Exercise inputs:
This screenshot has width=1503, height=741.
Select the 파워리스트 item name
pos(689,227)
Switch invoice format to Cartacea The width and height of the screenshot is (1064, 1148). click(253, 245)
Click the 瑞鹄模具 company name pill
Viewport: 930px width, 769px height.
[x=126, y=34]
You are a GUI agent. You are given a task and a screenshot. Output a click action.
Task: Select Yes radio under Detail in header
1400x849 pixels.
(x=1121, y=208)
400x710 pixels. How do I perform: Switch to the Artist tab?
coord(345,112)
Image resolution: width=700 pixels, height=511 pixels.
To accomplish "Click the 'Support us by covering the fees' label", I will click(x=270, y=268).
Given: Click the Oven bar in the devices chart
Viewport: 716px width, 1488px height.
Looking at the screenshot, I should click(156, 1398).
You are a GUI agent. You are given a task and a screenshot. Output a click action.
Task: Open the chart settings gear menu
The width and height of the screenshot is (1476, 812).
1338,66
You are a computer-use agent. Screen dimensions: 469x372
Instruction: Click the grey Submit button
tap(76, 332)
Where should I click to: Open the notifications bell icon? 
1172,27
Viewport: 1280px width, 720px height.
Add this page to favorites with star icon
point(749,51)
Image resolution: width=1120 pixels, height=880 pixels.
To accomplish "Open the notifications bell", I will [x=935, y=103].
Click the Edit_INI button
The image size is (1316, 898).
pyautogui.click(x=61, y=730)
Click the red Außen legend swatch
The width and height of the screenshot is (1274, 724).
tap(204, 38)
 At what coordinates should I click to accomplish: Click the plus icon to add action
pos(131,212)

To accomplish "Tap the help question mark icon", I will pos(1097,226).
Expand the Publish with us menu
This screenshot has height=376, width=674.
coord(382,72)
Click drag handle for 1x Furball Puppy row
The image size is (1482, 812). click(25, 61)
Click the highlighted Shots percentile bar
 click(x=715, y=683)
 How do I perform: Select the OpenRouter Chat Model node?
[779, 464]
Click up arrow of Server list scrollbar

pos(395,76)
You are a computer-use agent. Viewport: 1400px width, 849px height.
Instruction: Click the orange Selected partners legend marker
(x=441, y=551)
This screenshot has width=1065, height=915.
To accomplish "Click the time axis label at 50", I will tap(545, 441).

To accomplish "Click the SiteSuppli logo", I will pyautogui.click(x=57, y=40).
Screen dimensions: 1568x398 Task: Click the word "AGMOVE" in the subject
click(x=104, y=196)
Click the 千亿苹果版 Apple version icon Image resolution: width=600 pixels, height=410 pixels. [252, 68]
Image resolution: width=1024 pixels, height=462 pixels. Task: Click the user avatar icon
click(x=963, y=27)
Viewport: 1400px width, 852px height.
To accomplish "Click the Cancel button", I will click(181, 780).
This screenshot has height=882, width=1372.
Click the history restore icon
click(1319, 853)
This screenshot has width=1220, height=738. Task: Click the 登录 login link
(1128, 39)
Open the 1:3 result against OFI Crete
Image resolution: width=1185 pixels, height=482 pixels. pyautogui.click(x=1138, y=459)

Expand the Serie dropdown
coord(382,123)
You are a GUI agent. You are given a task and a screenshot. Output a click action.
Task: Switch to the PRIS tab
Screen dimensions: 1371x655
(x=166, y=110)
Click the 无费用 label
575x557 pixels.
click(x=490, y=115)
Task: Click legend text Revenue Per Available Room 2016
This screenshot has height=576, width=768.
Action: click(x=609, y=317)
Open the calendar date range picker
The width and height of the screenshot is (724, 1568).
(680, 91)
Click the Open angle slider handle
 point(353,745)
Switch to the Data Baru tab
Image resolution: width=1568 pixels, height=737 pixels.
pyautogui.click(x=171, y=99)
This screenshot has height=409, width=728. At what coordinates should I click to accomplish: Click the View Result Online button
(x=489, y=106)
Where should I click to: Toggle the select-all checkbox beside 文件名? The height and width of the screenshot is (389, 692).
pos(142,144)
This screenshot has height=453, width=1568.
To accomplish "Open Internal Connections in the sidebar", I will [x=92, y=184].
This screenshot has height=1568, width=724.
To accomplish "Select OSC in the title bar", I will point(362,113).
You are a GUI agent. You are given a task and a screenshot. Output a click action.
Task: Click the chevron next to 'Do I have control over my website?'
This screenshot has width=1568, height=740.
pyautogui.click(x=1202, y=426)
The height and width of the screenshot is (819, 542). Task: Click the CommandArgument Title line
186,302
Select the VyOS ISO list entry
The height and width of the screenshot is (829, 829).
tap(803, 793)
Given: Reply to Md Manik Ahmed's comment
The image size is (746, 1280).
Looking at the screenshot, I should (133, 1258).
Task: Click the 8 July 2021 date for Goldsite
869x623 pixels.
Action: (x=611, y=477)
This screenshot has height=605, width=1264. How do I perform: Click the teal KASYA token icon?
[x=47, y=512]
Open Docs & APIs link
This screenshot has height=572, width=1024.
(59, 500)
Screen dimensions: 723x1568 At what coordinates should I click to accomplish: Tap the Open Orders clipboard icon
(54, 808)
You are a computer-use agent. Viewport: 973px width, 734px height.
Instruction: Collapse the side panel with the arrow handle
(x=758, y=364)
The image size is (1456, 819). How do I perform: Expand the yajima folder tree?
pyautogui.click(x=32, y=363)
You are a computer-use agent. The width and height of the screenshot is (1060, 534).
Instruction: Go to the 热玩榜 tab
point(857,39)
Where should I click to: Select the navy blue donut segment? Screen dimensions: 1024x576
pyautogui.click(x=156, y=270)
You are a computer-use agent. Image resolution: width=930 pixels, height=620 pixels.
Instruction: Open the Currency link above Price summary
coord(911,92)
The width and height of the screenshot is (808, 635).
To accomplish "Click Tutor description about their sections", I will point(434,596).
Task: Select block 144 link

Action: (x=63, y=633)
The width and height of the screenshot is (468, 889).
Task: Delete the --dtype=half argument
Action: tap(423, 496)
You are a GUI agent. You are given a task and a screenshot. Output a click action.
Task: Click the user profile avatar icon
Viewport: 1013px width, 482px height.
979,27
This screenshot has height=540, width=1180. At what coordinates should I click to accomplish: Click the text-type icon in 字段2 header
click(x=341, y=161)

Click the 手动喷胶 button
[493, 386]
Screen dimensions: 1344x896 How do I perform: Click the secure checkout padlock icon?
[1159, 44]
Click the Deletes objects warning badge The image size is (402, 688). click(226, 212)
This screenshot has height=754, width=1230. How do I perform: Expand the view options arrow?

Try it: What lines of the preceding data include the string "date"? Pull them out.

Written answer:
Open the calendar date range picker
Task: Click the 8 July 2021 date for Goldsite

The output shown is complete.